Zwar kommt nach § 306 Abs. 2 BGB die geltungserhaltende Reduktion einer Vertragsklausel nicht in Betracht. Davon zu unterscheiden ist aber nach der vorzitierten Rechtsprechung des BAG, wenn eine Klausel teilbar ist und die verbleibende Regelung bei Streichung des unwirksamen Teils aus sich heraus verständlich bleibt. Dabei ist maßgeblich, ob mehrere sachliche Regelungen in der Klausel enthalten sind und der unzulässige Teil sprachlich eindeutig abtrennbar ist. Gegenstand der Inhaltskontrolle sind dann für sich jeweils verschiedene, nur formal verbundene AGB-Bestimmungen (s.
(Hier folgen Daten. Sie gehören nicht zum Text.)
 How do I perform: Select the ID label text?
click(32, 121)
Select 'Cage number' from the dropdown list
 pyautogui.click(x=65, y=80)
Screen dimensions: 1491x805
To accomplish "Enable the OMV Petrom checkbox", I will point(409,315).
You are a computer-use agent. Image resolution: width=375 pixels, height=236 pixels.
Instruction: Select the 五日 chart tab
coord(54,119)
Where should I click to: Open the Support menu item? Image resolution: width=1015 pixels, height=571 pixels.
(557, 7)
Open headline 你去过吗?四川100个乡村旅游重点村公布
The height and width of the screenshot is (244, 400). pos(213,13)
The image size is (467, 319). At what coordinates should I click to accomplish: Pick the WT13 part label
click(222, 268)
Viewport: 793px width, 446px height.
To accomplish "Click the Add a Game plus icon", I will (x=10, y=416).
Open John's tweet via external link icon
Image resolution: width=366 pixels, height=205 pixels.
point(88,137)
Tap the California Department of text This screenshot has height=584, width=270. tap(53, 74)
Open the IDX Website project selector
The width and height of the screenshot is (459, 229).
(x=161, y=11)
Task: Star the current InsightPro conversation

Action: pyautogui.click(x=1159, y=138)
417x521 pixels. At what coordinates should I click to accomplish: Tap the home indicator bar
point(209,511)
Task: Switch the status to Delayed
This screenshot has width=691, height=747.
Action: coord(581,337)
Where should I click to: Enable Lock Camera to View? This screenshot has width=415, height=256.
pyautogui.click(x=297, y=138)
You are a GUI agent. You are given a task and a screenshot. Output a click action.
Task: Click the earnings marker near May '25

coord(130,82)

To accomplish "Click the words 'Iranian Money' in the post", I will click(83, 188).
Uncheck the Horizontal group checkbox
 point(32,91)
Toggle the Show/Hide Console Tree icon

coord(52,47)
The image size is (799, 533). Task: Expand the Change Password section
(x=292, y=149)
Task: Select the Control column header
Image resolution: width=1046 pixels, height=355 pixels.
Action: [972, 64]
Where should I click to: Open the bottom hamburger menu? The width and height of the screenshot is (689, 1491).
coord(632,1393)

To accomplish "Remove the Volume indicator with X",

BAG, Urteil vom 02.03.2008 - 10 AZR 152/07 - zitiert nach juris).

Eine solche Teilbarkeit der Klausel ist hier gegeben, da die Festlegung von 165 Arbeitsstunden pro Monat eine abtrennbare und Sinn machende Vereinbarung ist.

Es verbleibt daher eine arbeitsvertragliche Festlegung von 165 abzurufenden und zu vergütenden Arbeitsstunden pro Monat.

d. Dieser mit der Firma SAL geschlossene Vertrag ist durch den später mit der Beklagten geschlossenen Vertrag nicht aufgehoben worden. Bereits der Wortlaut des später mit der Beklagten geschlossenen Vertrages lässt nicht erkennen, dass die Parteien beabsichtigt hätten, den vorher mit der Firma SAL bestehenden Vertrag aufzuheben. Der mit der Beklagten geschlossene Vertrag lässt an keiner Stelle eine Bezugnahme auf den früheren Vertrag erkennen. Angesichts dessen kann auch im Hinblick auf § 305 c Abs. 2 BGB nicht davon ausgegangen werden, dass der Vertrag, den die Beklagte mit dem Kläger geschlossenen hat, eine Aufhebung des vorangegangen Vertrages bewirken sollte. Zudem hatte sich die Beklagte offenkundig auf den - unrichtigen - Standpunkt gestellt, es liege kein Betriebsübergang vor, so dass sie an den ursprünglichen Vertrag nicht gebunden sei. Angesichts dessen fehlte es auch auf Beklagtenseite bei Abschluss des Arbeitsvertrag mit dem Kläger an einem Aufhebungswillen bezüglich des vorangegangenen Vertrages.

4. Das Feststellungsbegehren hatte auch insoweit Erfolg, als es um den Bestand des Arbeitsverhältnisses bereits ab dem 01.01.2004 ging. Denn aufgrund des Betriebsübergangs bestand zwischen den Parteien bereits seit dem 01.01.2004 ein Arbeitsverhältnis.

5. Insgesamt hatte die Berufung in dem noch streitgegenständlichen Umfang Erfolg. Die Kostenentscheidung folgt aus § 92 ZPO unter Berücksichtigung der durch Teilvergleich erledigten Ansprüche.

Die Revision konnte nicht zugelassen werden, da die rechtsgrundsätzliche Frage des Betriebsübergangs bereits durch das BAG geklärt war und kein Fall von Divergenz vorlag.